- **Work instruction**:
Would you copy out the following entries exactly, without any of the pictures?

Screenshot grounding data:
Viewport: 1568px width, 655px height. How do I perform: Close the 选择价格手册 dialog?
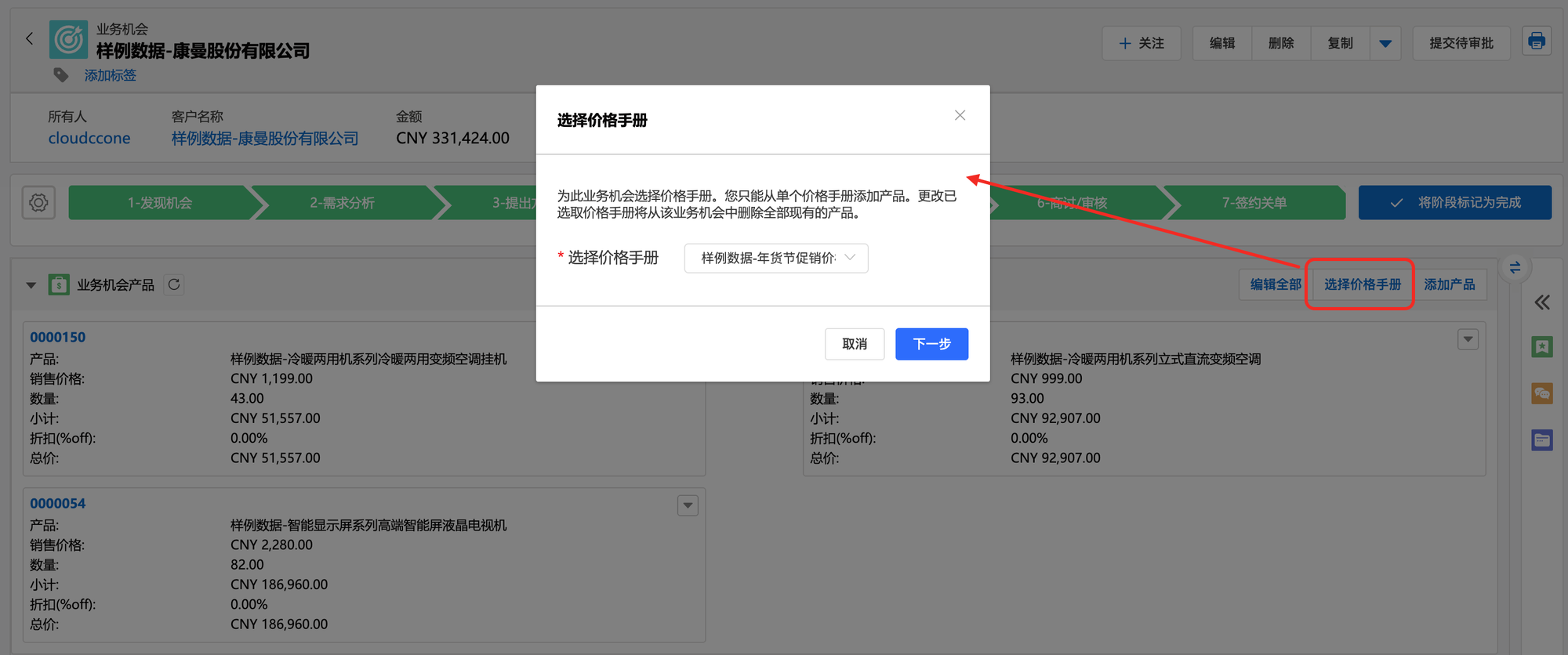(x=960, y=115)
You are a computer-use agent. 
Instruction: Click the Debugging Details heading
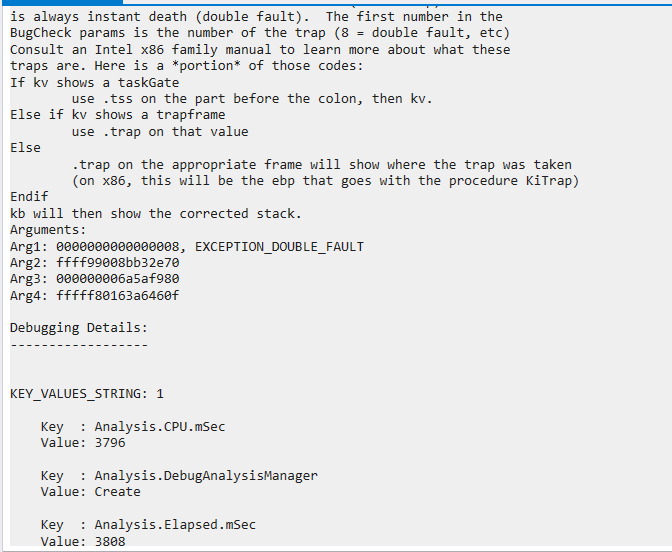79,328
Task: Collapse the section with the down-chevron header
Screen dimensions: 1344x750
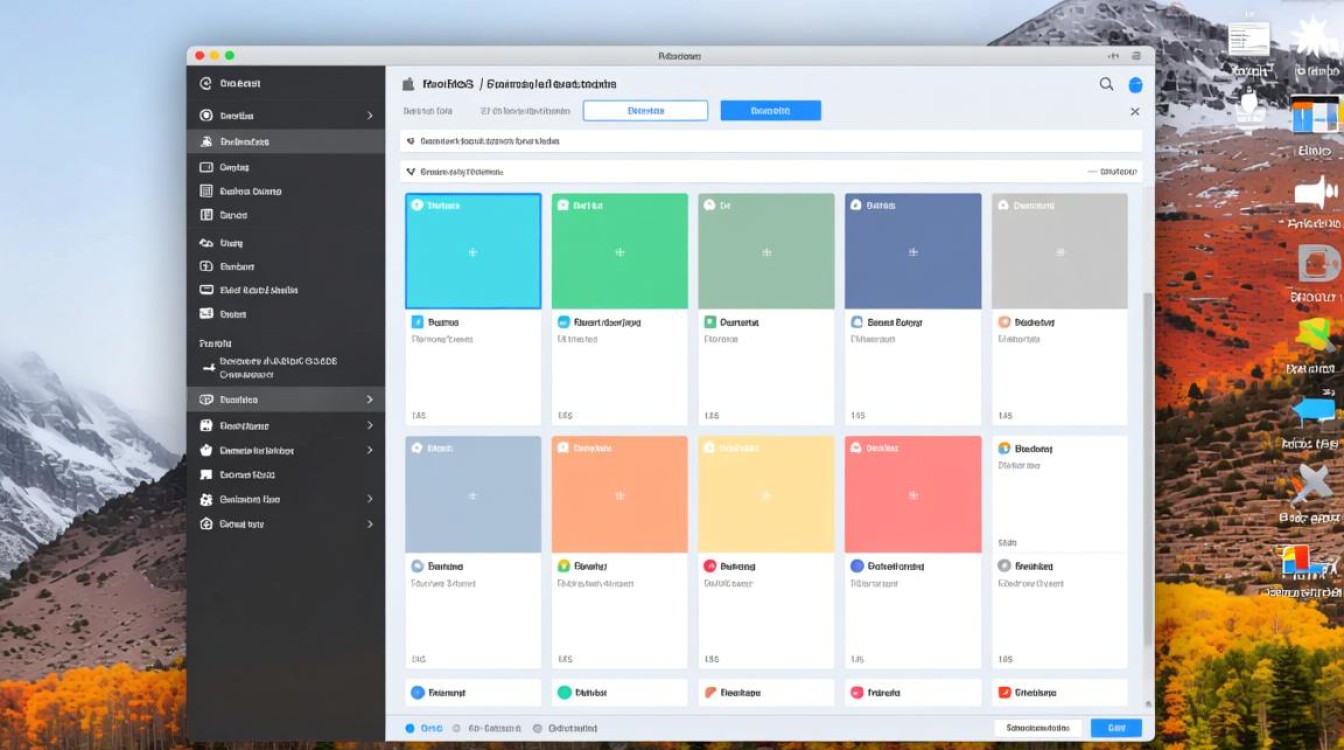Action: point(411,172)
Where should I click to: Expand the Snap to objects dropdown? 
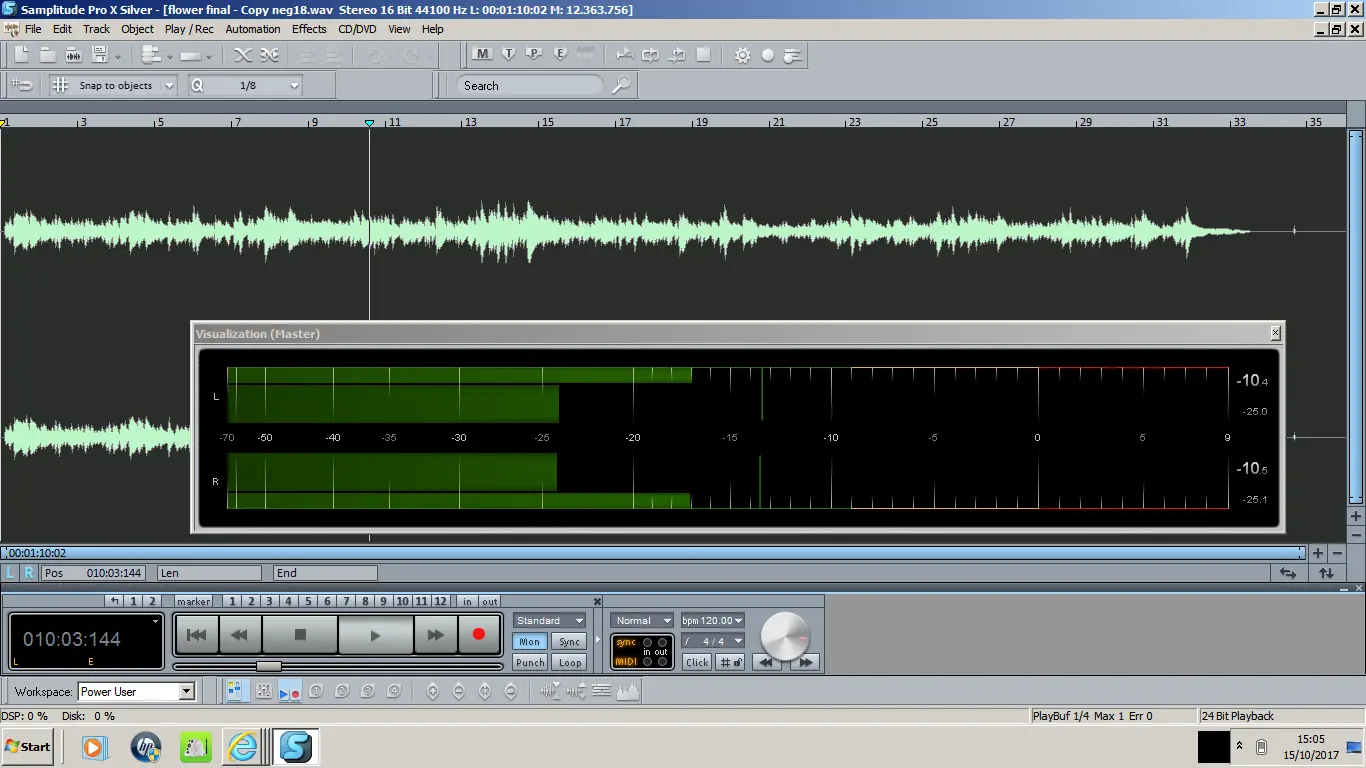pyautogui.click(x=169, y=86)
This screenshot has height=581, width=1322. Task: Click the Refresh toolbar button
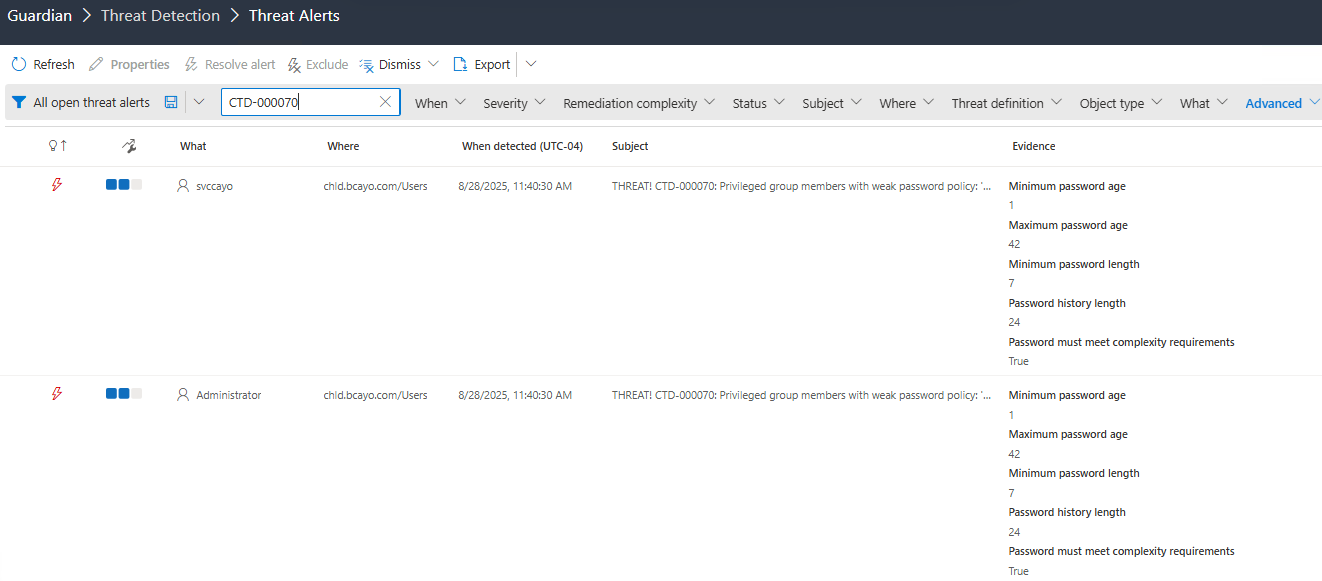coord(43,65)
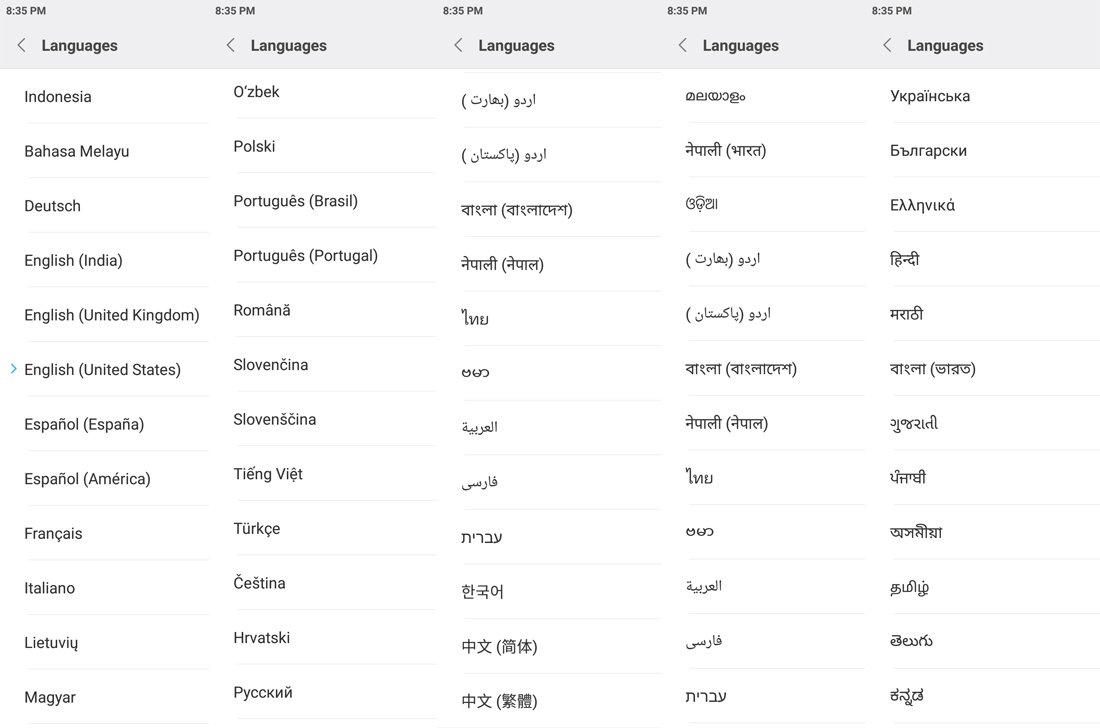Select the 한국어 language option
This screenshot has width=1100, height=728.
coord(483,591)
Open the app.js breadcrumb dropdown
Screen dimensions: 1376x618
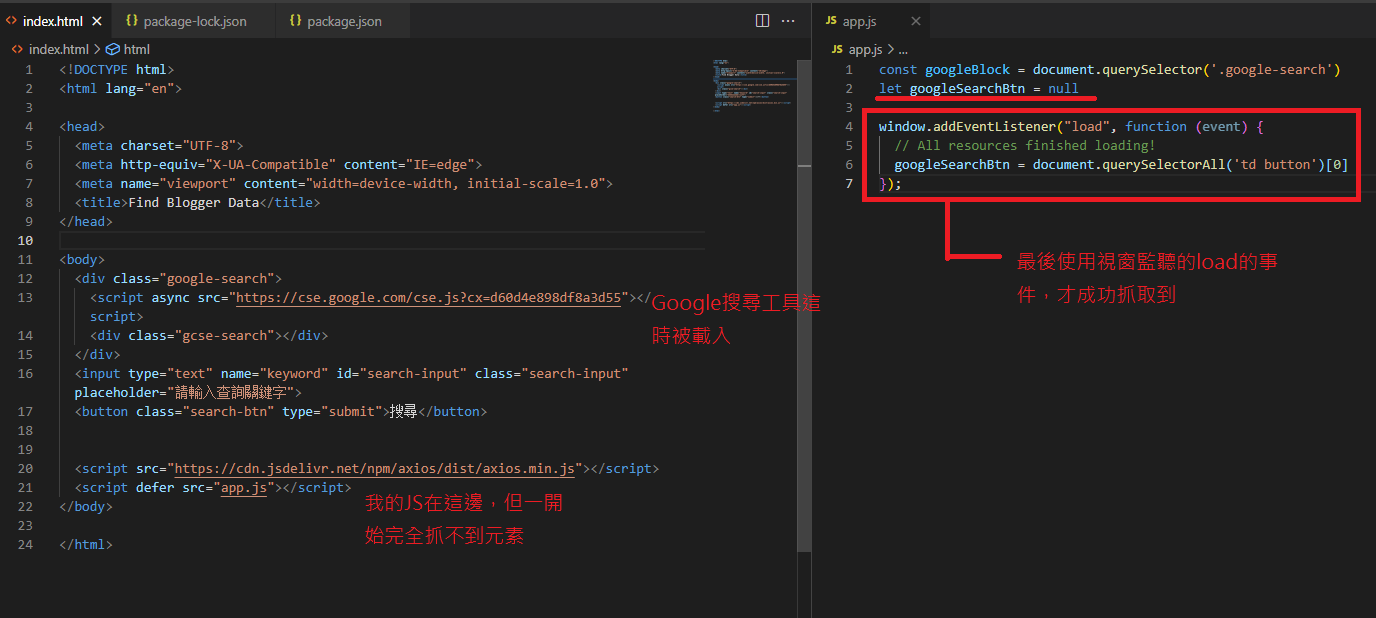pyautogui.click(x=865, y=49)
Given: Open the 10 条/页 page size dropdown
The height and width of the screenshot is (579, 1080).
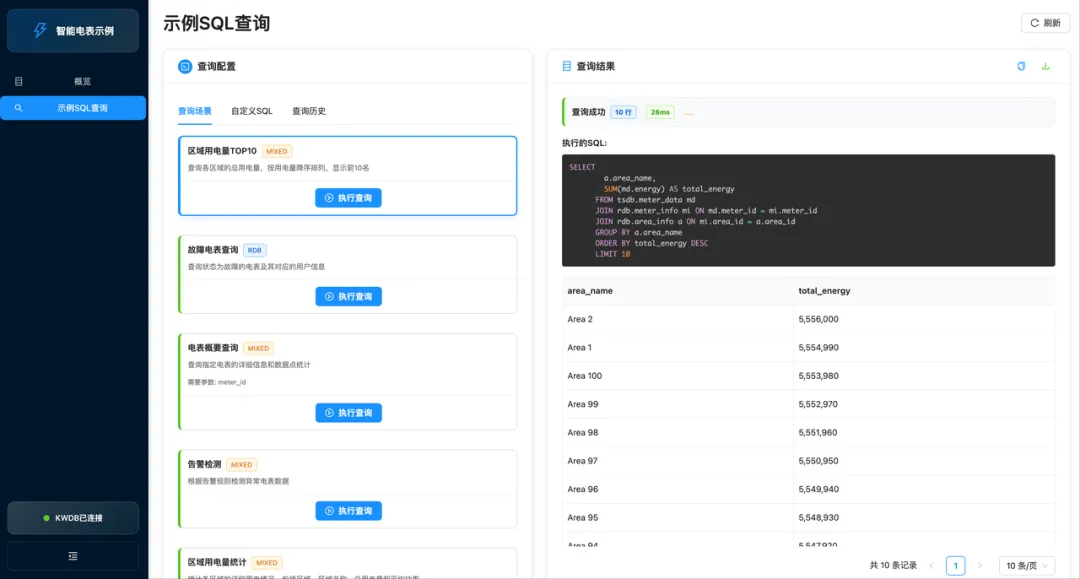Looking at the screenshot, I should tap(1026, 566).
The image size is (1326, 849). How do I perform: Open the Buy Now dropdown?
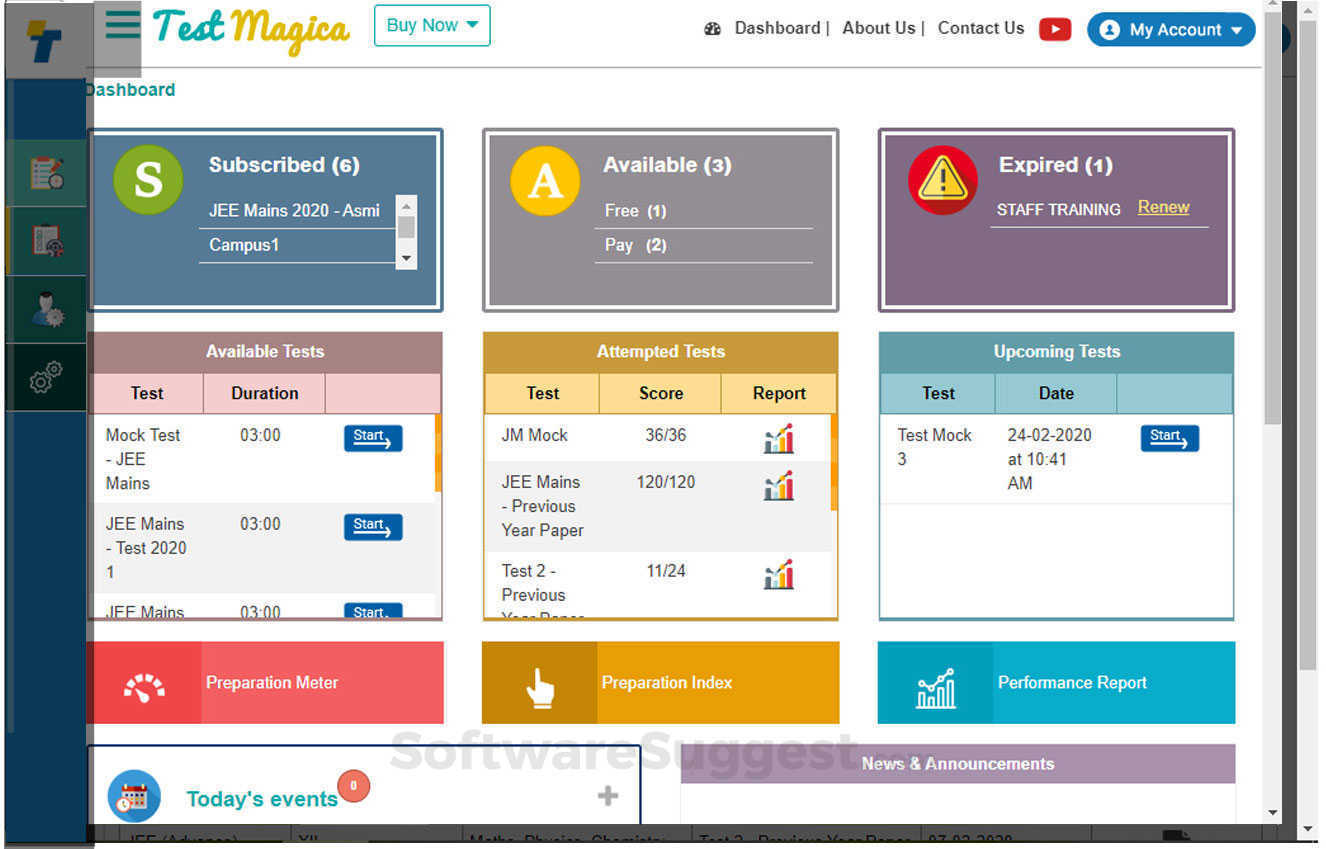[431, 26]
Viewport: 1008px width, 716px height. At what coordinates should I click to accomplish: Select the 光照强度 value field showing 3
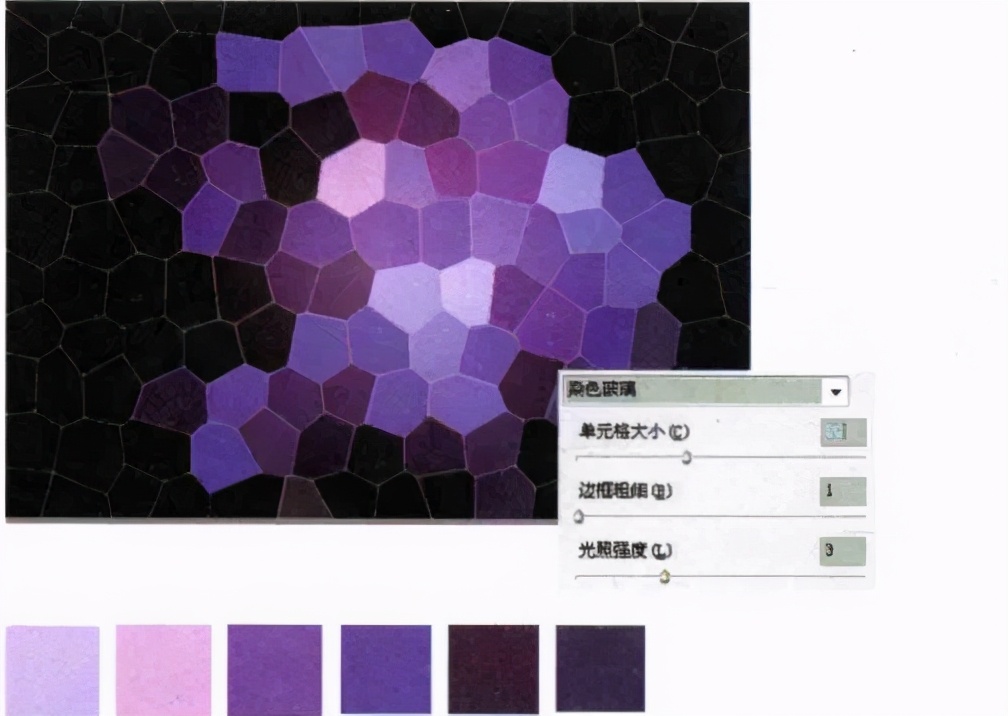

- **Your solution**:
Viewport: 1568px width, 655px height. How do I perform: Close the 选择价格手册 dialog?
(x=960, y=115)
You are a computer-use agent. 
Instruction: Click the Debugging Details heading
79,328
Task: Collapse the section with the down-chevron header
Screen dimensions: 1344x750
Action: point(411,172)
Where should I click to: Expand the Snap to objects dropdown? 
pyautogui.click(x=169, y=86)
This screenshot has height=581, width=1322. Task: Click the Refresh toolbar button
coord(43,65)
Select the 한국어 language option
This screenshot has width=1100, height=728.
coord(483,591)
Open the app.js breadcrumb dropdown
Screen dimensions: 1376x618
pyautogui.click(x=865, y=49)
Given: Open the 10 条/页 page size dropdown
The height and width of the screenshot is (579, 1080).
Looking at the screenshot, I should tap(1026, 566).
The image size is (1326, 849). How do I perform: Open the Buy Now dropdown?
[431, 26]
Viewport: 1008px width, 716px height. At what coordinates should I click to accomplish: Select the 光照强度 value field showing 3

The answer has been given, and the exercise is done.